2. [Par la suite] Mouvement intellectuel, littéraire, artistique qui visait à renouveler les formes de pensée et d'expression en rejetant les règles classiques et le rationalisme, en prônant la nature, le culte du moi, la sensibilité, l'imagination, le rêve, la mélancolie, la spiritualité, en réhabilitant le goût contemporain, la couleur locale, la vérité historique. Romantisme, prédominance de la passion sur la forme et de l'inspiration sur la règle (Flaub., Corresp., 1871, p. 230).Le romantisme (...), en exaltant le sentiment, l'imagination et l'intuition, allait provoquer un remaniement profond de la pensée occidentale (Hist. sc., 1957, p. 1565).a) LITT. [Notamment en Allemagne avec Goethe, Novalis, Tieck, en Angleterre avec Byron, Shelley, Keats, en France avec Mmede Staël, Chateaubriand, Senancour, Nodier, Lamartine, Vigny, Michelet, Dumas, Hugo, Sainte-Beuve, Sand, Musset, Gautier] Mouvement, art littéraire qui a donné une large place aux descriptions poétiques, aux épanchements intimes, aux sujets sentimentaux, religieux, fantastiques, aux décors historiques (notamment médiévaux), exotiques, et qui a pratiqué le mélange des genres, recherché les effets de contraste. Chateaubriand peut être considéré comme (...) le Sachem du Romantisme en France. Dans le Génie du Christianisme il restaura la cathédrale gothique; dans les Natchez, il rouvrit la grande nature fermée; dans René, il inventa la mélancolie et la passion moderne (Gautier, Hist. romant., 1877 [1872], p. 4).Le vrai cénacle romantique se tint dans le salon rouge de Victor Hugo, rue Notre-Dame-des-Champs. C'est de là qu'est sortie la littérature doctrinale du romantisme de 1827, tel qu'il s'exprime dans les manifestes et les préfaces − celle de Cromwell surtout. Sainte-Beuve, Vigny, Dumas, Musset (...), des artistes, Delacroix, Devéria (...) sont assidus (Thibaudet, Hist. litt. fr., 1936, p. 181).V.
défini II B ex. de Hugo:
Le romantisme, (...) ce n'est ni le mépris des unités, ni l'alliance du comique et du tragique (...). Le romantisme, c'est l'étoile qui pleure, c'est le vent qui vagit, c'est la nuit qui frissonne, la fleur qui vole et l'oiseau qui embaume; c'est le jet inespéré, l'extase allanguie, la citerne sous les palmiers, et l'espoir vermeil et ses mille amours, l'ange et la perle, la robe blanche des saules (...)! C'est l'infini et l'étoilé...

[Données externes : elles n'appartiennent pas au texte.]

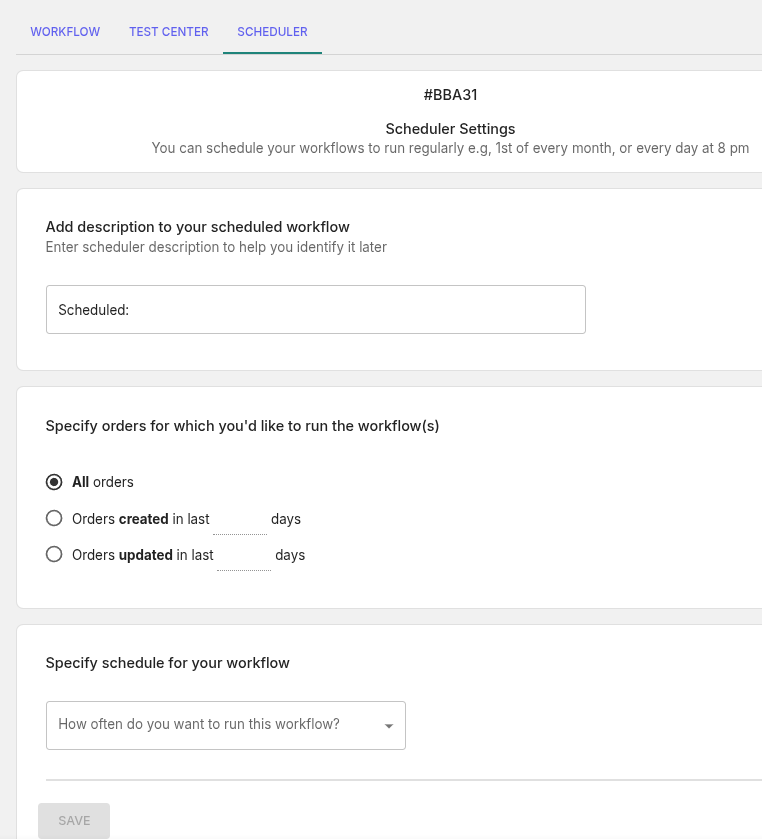Switch to the Test Center tab
This screenshot has height=839, width=762.
pyautogui.click(x=168, y=32)

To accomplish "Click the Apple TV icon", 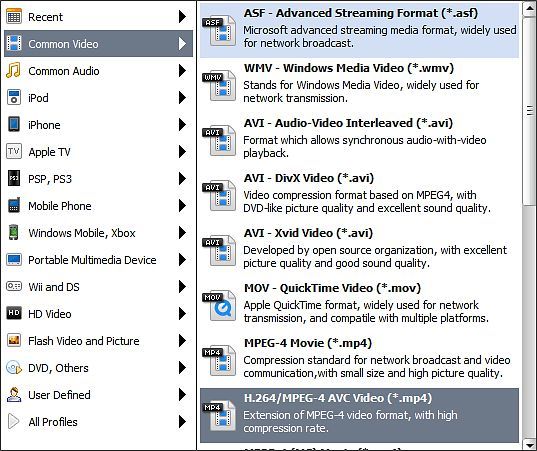I will (14, 151).
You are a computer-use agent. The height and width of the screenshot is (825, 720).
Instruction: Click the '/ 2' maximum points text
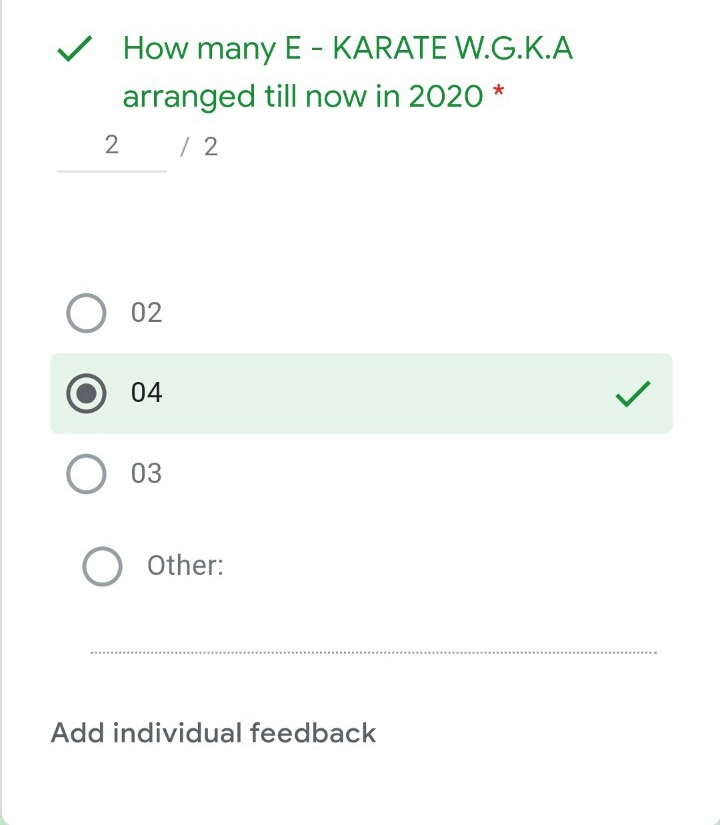(200, 147)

Musset, Lettres Dupuis Cotonet, 1836, p. 671.
− Péj. Ses opinions littéraires sont saines, et le poison du romantisme ne l'a pas encore envahi (Vallès, Réfract., 1865, p. 91).Les naturalistes (...) nous ont débarrassés des inhumains fantoches du romantisme et (...) ont extrait la littérature d'un idéalisme de ganache et d'une inanition de vieille fille exaltée (Huysmans, Là-bas, t. 1, 1891, p. 7).

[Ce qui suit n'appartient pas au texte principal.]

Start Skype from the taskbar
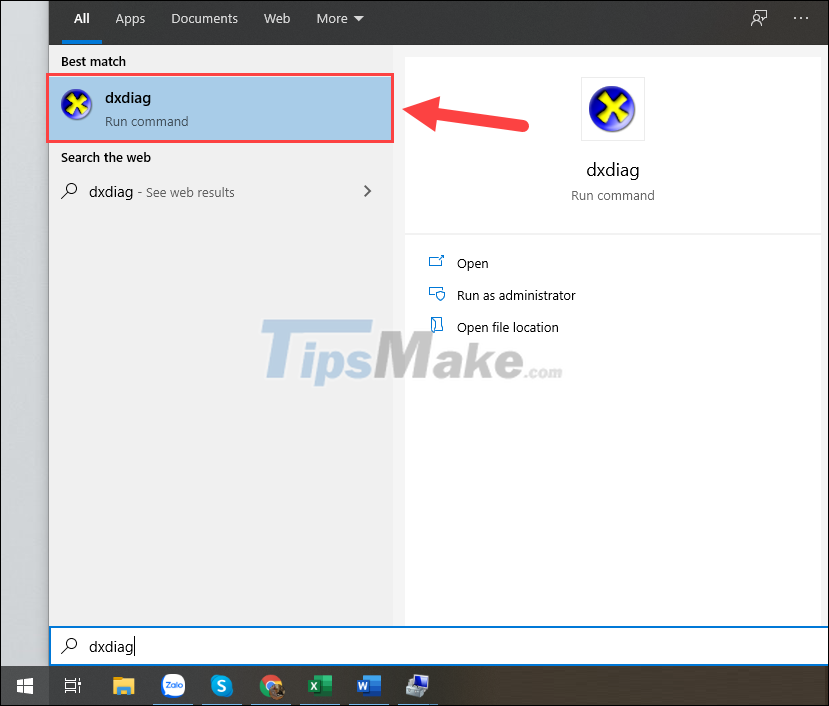Screen dimensions: 829x706 click(222, 687)
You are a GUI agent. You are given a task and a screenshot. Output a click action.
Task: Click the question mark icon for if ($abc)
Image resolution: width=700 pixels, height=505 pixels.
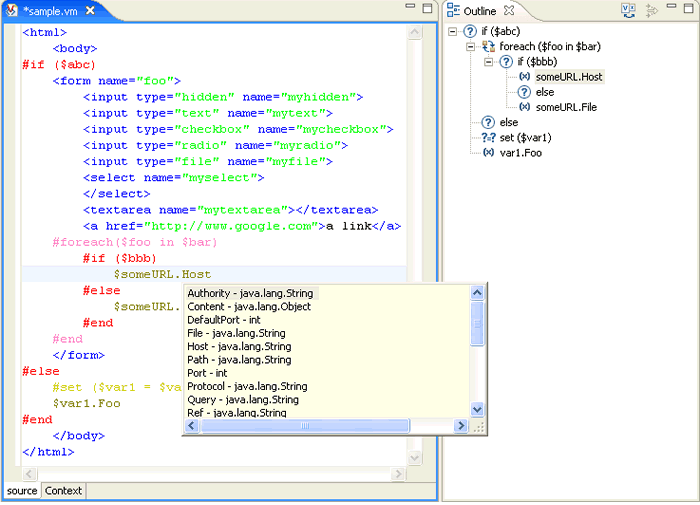(x=471, y=31)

− Manière particulière de manifester les caractéristiques de ce mouvement. Romantisme + adj. qualificatif.Sa langue [Barbey d'Aurevilly] d'un romantisme échevelé, pleine de locutions torses, de tournures inusitées, de comparaisons outrées (Huysmans, À rebours, 1884, p. 214).Les cénacles de 1830 ont à peine connu le romantisme allemand (...) les grandes revendications morales (...) de la nouvelle école ont trouvé en France, dès le XVIIIesiècle, (...) un vaste écho dans les correspondances, les écrits intimes (...) le romantisme français eut avant tout des origines françaises (Béguin, Âme romant., 1939, p. 327).Le romantisme de + subst. (désignant (un aspect d')une pers.).Tout me prédestinait (...) au romantisme, (...) pas au romantisme de la forme (...), mais au romantisme de l'âme et de l'imagination, à l'idéal pur (Renan, Souv. enf., 1883, p. 89).V. colorié ex. 6.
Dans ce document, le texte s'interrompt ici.